+++ Trecho de origem

Publicado originalmente em 15 de outubro de 2023
Conforme a greve dos trabalhadores automotivos nos EUA confronta diretamente as grandes corporações transnacionais automotivas e o governo Biden nos EUA, o UAW continua mantendo a greve limitada a algumas plantas, e preparando um acordo de concessões contra a vontade da maioria de trabalhadores que querem uma guerra em escala total na indústria automotiva.
Longe de se limitarem aos EUA, os sindicatos de todo o mundo têm suprimido as lutas da classe trabalhadora, colaborando com as empresas e o Estado capitalista no aumento do desemprego e na redução dos padrões de vida dos trabalhadores. Como resultado, as lutas dos trabalhadores nos últimos anos se transformaram em uma rebelião contra os sindicatos corporativistas.
No Brasil, a globalização capitalista levou ao fechamento de fábricas em massa a partir da década de 1990, que foi supervisionado tanto pelo “novo sindicalismo” associado à CUT, a federação sindical controlada pelo Partido dos Trabalhadores (PT), quanto pelas antigas lideranças trabalhistas e stalinistas que, em 1991, criaram a Força Sindical para defender as políticas neoliberais de ataques contra os trabalhadores e “modernizar” as relações trabalhistas.
Esse processo uniu sindicatos americanos e brasileiros, que começaram a temer que o processo de desindustrialização que Detroit atravessou pudesse se repetir, principalmente na região industrial do ABC, em São Paulo, berço político do PT e da CUT.
Essa relação levou os líderes da CUT, da Força Sindical e de outros sindicatos brasileiros a emitirem uma declaração conjunta em 18 de setembro em “solidariedade à trabalhadores em greve nos EUA”. Um dia depois, Luiz Marinho, ministro do Trabalho do governo do PT do presidente Luiz Inácio Lula da Silva – ambos ex-presidentes do Sindicato dos Metalúrgicos do ABC (SMABC) – reuniu-se com dirigentes de seção regional do UAW em um “gesto de solidariedade, em nome do presidente Luiz Inácio Lula da Silva”.

++++++
+++ Registros extraídos

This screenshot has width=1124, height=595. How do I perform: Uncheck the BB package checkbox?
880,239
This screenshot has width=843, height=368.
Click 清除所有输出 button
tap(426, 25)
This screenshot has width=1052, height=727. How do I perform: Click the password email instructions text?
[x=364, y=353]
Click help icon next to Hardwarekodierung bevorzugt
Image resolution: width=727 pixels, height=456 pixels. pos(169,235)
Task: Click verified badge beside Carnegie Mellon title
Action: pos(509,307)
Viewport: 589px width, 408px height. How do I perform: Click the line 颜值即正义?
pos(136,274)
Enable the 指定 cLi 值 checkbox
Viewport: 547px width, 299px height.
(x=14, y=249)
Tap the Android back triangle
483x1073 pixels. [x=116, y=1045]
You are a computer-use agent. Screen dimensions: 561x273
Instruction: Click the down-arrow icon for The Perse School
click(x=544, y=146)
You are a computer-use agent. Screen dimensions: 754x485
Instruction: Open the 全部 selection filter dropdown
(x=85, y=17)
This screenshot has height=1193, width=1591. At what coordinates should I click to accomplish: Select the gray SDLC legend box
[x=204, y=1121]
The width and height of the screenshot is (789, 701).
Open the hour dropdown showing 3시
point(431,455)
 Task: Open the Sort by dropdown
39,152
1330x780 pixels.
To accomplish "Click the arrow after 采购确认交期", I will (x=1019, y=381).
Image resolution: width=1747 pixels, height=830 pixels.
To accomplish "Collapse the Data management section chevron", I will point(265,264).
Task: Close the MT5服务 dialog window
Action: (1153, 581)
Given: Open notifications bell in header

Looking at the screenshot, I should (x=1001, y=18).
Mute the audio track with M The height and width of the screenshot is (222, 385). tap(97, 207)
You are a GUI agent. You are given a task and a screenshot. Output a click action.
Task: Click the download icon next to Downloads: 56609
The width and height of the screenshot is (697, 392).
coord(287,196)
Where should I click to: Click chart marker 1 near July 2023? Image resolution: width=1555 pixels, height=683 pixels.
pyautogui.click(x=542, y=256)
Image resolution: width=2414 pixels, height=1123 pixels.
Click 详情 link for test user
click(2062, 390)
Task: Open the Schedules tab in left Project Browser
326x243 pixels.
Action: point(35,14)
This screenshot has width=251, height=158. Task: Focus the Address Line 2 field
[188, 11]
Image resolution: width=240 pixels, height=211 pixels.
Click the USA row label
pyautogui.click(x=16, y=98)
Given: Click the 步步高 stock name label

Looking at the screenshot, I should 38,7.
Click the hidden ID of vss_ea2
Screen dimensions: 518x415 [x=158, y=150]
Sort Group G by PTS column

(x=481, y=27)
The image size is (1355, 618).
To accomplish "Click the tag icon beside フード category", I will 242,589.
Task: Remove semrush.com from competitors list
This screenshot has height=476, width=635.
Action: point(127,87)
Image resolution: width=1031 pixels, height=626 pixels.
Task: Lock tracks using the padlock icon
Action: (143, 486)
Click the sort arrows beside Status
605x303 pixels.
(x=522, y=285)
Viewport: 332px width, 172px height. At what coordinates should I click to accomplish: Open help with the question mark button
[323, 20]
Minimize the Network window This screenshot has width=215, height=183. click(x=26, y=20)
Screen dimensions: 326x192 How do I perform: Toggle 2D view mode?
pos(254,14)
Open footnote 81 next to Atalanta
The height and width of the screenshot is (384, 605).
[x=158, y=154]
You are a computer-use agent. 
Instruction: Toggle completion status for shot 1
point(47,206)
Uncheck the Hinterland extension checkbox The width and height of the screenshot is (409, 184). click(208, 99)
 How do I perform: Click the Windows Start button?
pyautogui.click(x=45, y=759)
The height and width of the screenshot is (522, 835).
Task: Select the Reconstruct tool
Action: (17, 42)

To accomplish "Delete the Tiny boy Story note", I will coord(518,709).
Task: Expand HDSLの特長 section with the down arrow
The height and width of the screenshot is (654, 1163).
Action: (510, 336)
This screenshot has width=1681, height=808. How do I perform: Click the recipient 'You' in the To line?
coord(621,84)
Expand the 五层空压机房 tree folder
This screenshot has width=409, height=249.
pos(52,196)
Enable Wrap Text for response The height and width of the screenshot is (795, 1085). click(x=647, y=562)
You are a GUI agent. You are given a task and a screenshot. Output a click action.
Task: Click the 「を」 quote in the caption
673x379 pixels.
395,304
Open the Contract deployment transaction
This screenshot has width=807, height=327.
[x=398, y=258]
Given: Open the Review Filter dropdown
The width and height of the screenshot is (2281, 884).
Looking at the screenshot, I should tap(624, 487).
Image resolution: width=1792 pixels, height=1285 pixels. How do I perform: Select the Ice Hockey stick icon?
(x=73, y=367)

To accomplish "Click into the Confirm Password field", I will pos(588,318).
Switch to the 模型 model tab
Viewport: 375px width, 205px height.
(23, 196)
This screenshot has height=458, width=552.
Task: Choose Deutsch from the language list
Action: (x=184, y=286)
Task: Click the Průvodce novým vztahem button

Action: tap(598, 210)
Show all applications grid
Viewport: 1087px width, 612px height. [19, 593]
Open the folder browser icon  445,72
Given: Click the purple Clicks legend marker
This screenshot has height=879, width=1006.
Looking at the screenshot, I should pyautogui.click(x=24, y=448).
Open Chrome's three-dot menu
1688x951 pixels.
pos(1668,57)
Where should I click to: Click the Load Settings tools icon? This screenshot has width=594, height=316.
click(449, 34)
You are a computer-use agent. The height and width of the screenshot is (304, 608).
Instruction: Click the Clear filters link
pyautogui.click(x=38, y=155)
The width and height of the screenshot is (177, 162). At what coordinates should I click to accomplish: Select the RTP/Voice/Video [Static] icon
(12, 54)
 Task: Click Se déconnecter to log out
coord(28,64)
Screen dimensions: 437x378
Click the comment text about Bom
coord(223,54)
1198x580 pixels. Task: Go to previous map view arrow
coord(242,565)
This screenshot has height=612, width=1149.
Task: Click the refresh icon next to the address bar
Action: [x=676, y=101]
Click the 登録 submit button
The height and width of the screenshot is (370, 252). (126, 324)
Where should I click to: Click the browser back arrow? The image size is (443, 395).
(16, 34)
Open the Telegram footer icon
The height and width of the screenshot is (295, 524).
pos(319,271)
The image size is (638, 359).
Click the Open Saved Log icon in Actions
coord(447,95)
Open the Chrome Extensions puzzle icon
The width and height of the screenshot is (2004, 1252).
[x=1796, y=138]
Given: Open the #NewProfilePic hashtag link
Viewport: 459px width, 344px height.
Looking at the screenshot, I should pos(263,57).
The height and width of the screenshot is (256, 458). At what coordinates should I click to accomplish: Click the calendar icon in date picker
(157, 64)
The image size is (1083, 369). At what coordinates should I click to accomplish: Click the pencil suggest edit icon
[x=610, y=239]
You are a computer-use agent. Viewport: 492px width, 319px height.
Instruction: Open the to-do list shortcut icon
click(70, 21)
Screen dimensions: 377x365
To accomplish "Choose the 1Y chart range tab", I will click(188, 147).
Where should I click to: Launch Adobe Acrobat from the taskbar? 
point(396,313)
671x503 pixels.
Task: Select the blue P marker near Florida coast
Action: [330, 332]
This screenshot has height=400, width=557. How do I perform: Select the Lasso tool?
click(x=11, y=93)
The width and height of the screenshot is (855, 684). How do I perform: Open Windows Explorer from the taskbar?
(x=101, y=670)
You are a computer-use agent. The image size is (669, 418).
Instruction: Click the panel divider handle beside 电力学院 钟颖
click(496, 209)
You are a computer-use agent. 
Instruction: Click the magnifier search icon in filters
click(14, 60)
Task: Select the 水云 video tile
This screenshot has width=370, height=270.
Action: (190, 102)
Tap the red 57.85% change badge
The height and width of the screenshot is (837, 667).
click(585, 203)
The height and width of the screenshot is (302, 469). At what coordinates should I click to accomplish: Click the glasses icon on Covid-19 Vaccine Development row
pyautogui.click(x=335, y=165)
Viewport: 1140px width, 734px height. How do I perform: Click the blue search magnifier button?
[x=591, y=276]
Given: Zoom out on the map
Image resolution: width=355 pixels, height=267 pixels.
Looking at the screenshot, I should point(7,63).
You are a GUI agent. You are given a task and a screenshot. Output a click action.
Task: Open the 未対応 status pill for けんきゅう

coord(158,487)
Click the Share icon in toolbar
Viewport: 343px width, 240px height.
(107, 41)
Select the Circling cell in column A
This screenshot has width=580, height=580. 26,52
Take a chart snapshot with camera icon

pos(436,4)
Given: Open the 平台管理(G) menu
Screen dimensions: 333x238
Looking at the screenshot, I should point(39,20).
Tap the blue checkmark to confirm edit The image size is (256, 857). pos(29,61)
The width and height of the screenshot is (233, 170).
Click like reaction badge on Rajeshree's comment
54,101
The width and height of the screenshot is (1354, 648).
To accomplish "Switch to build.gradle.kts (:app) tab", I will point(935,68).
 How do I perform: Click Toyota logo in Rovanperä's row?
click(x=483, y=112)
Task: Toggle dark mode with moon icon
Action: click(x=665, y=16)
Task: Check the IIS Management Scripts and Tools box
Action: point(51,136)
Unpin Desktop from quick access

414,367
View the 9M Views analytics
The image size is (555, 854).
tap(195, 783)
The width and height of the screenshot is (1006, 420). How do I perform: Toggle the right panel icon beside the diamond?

++++++

Conjunto de tarefas:
1/ Transcreva, do texto sobre a greve automotiva, o trecho que vai de "No Brasil, a" até "PT e da CUT.".
2/ Segundo o texto sobre a greve automotiva, em que ano foi criada a Força Sindical?

Lista de respostas:
1/
No Brasil, a globalização capitalista levou ao fechamento de fábricas em massa a partir da década de 1990, que foi supervisionado tanto pelo “novo sindicalismo” associado à CUT, a federação sindical controlada pelo Partido dos Trabalhadores (PT), quanto pelas antigas lideranças trabalhistas e stalinistas que, em 1991, criaram a Força Sindical para defender as políticas neoliberais de ataques contra os trabalhadores e “modernizar” as relações trabalhistas.
Esse processo uniu sindicatos americanos e brasileiros, que começaram a temer que o processo de desindustrialização que Detroit atravessou pudesse se repetir, principalmente na região industrial do ABC, em São Paulo, berço político do PT e da CUT.

2/ Em 1991.